India may reach total solar PV capacity of 50 to 75 GW by 2022 – a little over 60% of the 100 GW target set by the government, reveals India Re CEO Survey 2018 by Bridge to India. Possible reasons for missing the target include the duties threat, falling tariffs, weak power demand and various policy challenges. Total rooftop solar capacity is expected to reach less than 10 GW, which is only about 25% of the target.
Notwithstanding the ongoing safeguard duty investigation and the government’s ‘Make in India’ push, the industry is pessimistic about module manufacturing prospects in India. Sixty-one percent of the survey respondents believe that the country will have less than 3 GW of integrated manufacturing capacity by March 2022.
The survey was conducted among top executives of over 40 Indian and international companies. The participants were chosen across the value chain and included equipment manufacturers, project developers, engineering, procurement, and construction (EPC) teams, and financiers.
Regarding ease of doing business for utility-scale solar PV projects, Gujarat (followed by Madhya Pradesh and Andhra Pradesh) is seen as the most favourable state for policy framework (clarity and visibility), land acquisition, transmission capacity, permits and approval processes.

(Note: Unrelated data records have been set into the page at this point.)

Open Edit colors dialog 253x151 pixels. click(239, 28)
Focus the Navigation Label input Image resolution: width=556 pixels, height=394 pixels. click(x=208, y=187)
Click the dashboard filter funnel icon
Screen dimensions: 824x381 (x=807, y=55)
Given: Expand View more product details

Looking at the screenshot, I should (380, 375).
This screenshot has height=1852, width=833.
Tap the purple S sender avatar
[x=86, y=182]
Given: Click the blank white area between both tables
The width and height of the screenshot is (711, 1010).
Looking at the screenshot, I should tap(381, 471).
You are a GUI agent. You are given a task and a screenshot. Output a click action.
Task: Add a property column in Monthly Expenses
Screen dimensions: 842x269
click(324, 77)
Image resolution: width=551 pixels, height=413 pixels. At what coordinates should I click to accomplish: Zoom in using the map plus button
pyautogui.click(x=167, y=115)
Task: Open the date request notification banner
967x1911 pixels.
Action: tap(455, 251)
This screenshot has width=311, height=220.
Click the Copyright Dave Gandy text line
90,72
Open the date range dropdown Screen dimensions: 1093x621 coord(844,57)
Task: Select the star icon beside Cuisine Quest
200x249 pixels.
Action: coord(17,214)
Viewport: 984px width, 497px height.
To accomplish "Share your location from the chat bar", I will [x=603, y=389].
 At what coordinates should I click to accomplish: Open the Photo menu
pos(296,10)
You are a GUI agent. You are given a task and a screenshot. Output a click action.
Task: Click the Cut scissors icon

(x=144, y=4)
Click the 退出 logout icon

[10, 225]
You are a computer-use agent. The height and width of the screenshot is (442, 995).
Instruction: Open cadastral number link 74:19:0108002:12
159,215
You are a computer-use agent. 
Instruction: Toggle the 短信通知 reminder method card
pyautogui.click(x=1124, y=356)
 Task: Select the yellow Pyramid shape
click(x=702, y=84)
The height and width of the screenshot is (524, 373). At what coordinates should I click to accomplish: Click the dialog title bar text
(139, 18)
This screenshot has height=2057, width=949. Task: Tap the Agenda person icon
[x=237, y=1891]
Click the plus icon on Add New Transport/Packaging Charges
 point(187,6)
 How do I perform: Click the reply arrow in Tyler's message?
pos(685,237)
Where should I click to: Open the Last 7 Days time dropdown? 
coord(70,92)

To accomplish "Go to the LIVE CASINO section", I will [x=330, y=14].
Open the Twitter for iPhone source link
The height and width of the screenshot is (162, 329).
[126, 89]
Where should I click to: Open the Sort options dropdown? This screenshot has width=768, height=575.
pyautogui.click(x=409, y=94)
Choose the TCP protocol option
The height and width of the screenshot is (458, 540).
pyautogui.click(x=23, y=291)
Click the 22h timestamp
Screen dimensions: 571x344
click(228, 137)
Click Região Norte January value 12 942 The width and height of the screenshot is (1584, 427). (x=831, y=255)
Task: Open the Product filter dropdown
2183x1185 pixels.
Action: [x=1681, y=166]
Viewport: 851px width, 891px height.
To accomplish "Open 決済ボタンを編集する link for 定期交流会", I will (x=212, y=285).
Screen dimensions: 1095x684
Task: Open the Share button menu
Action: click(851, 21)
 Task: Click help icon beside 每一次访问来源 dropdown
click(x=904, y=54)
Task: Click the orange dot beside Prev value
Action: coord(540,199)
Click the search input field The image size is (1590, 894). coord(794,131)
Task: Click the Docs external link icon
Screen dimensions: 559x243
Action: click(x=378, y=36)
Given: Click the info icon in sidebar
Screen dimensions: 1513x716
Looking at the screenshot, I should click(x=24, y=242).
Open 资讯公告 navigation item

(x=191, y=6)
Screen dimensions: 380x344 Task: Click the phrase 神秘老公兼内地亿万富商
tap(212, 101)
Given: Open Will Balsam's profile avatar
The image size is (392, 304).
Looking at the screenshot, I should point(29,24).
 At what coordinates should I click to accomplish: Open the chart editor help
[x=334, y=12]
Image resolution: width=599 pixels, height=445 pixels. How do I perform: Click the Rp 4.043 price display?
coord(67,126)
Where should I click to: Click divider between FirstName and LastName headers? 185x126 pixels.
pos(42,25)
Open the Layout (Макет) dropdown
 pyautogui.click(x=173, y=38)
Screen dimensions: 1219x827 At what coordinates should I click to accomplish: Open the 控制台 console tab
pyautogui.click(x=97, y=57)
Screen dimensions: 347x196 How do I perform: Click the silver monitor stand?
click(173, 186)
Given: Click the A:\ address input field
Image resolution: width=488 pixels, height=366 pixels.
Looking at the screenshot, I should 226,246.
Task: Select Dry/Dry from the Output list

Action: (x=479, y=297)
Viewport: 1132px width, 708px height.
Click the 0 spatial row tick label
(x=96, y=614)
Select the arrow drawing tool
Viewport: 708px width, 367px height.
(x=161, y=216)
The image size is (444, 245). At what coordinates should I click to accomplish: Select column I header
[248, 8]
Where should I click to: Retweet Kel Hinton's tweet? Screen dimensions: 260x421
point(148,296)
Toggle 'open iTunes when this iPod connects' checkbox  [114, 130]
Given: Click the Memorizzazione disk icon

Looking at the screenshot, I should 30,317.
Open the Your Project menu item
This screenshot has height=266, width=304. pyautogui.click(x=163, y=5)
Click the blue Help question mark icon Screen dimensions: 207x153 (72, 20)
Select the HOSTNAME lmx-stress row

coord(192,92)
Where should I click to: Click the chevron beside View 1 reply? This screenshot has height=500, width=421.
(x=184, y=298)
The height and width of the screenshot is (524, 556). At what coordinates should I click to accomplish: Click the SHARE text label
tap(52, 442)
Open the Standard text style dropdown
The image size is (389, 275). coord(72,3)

The three worst states on these combined parameters are said to be Maharashtra, Tamil Nadu and Haryana.
Karnataka is understandably the overwhelming favourite for open-access projects because of its very attractive policy and ease of obtaining approvals. It is followed by Tamil Nadu and Andhra Pradesh. The bottom three states are Rajasthan, Maharashtra and Gujarat.
Madhya Pradesh, Maharashtra and Haryana, meanwhile, are the most preferred states for rooftop solar PV projects.
Challenges facing the sector
Not surprisingly, more than 70% of respondents feel that the current bidding environment is irrationally aggressive. Tariffs ought to move up, particularly in view of the increasing tender issuance, but it remains to be seen whether distribution companies (DISCOMs) are willing to accept that.
The response on various operational challenges paints a bleak picture. All factors are assessed as challenging/very challenging. The three biggest concerns are safeguard duty threats, poor policy environment and weak financial condition of DISCOMs.
Storage has been talked about as a vital component of clean energy grid, but it is yet to find acceptance in India. The industry feels that high costs, lack of awareness and a lacking policy environment (in that order) are restricting the growth of this market.